I have been awarded a PhD scholarship that is fully sponsored by my government. I am really confused where I shall apply. It is a Canada Vs Australia debate. I have never been to Canada or Australia. So I am really lost. 


I am telecommunication engineer, and I have done my master in UK, Leeds, but never been to Canada or Australia. So I am really lost ..A PhD will take at least 4 years, so I surly need to choose the right place for me, and tick the right choice  .....

I have conducted some research about this, but I am still confused. I need more sort of personal experience stories to help me decide.

How long does it usually take you to finish a PhD program in Canada? And can i find a research-based PhD program? I think, just like the UK, Australia universities offer three years research-based PhD programs, right?

It is much easier to have a post study work opportunity in Canada than Australia right? ; Although both countries have a point based immigration system.

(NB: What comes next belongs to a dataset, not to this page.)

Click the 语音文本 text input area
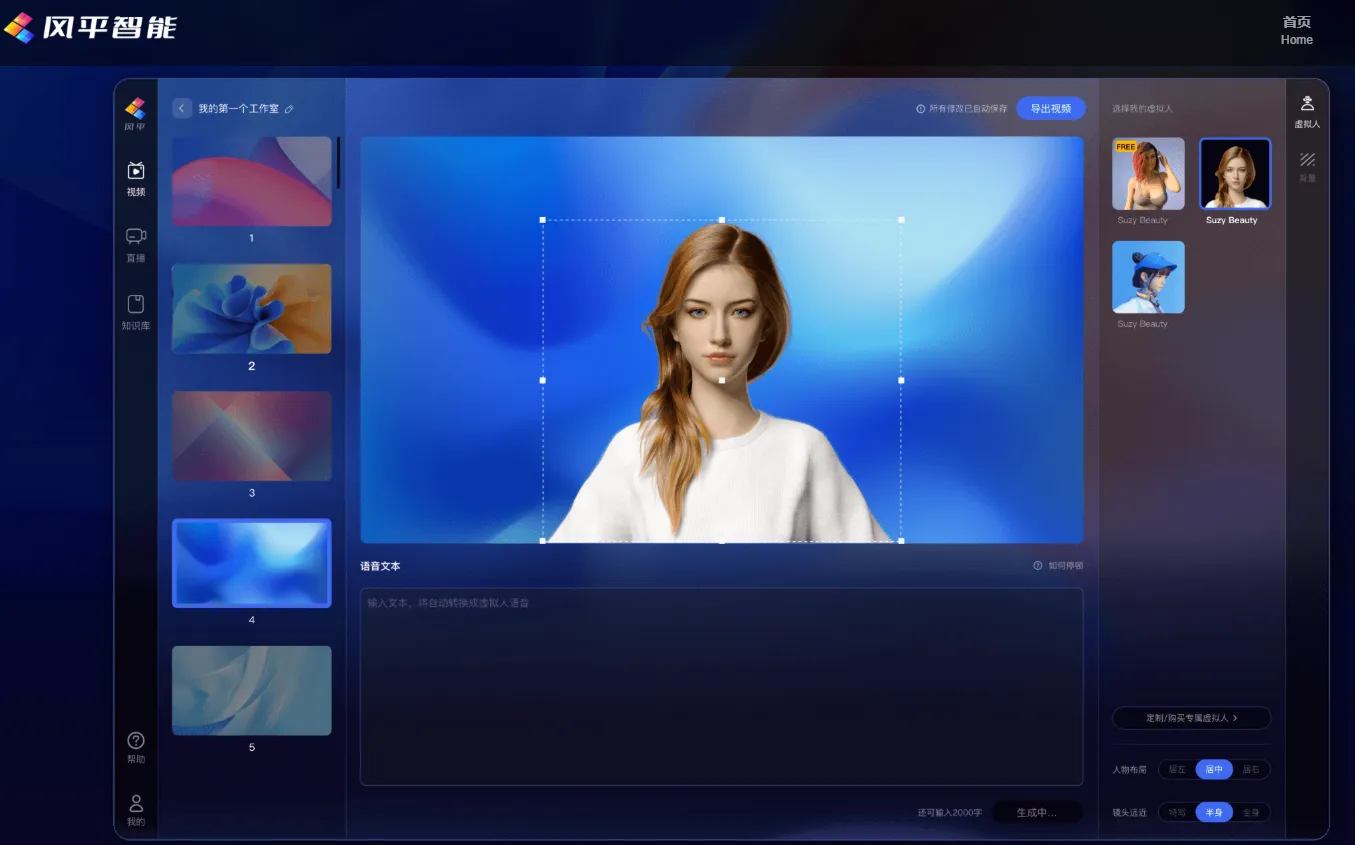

When it comes to climate, Australia has a warmer weather than Canada (which would be great for me considering I am coming from a warm country). But the question is, is Canada weather really bad? Is it really hard to cope with it?

Would you please help me find out more details and to have a brief comparison between the two countries?


----------



## thinkering (Apr 24, 2013)

Canada has an immigration program specifically for Ph.D. students. If you qualify, you could have PR status before you finish your PH.D. program.

Many students want to stay after living here for several years (I imagine the same goes for Australia). In addition to the questions posed, figuring out visa options for a permanent stay now may be helpful in choosing a destination.


----------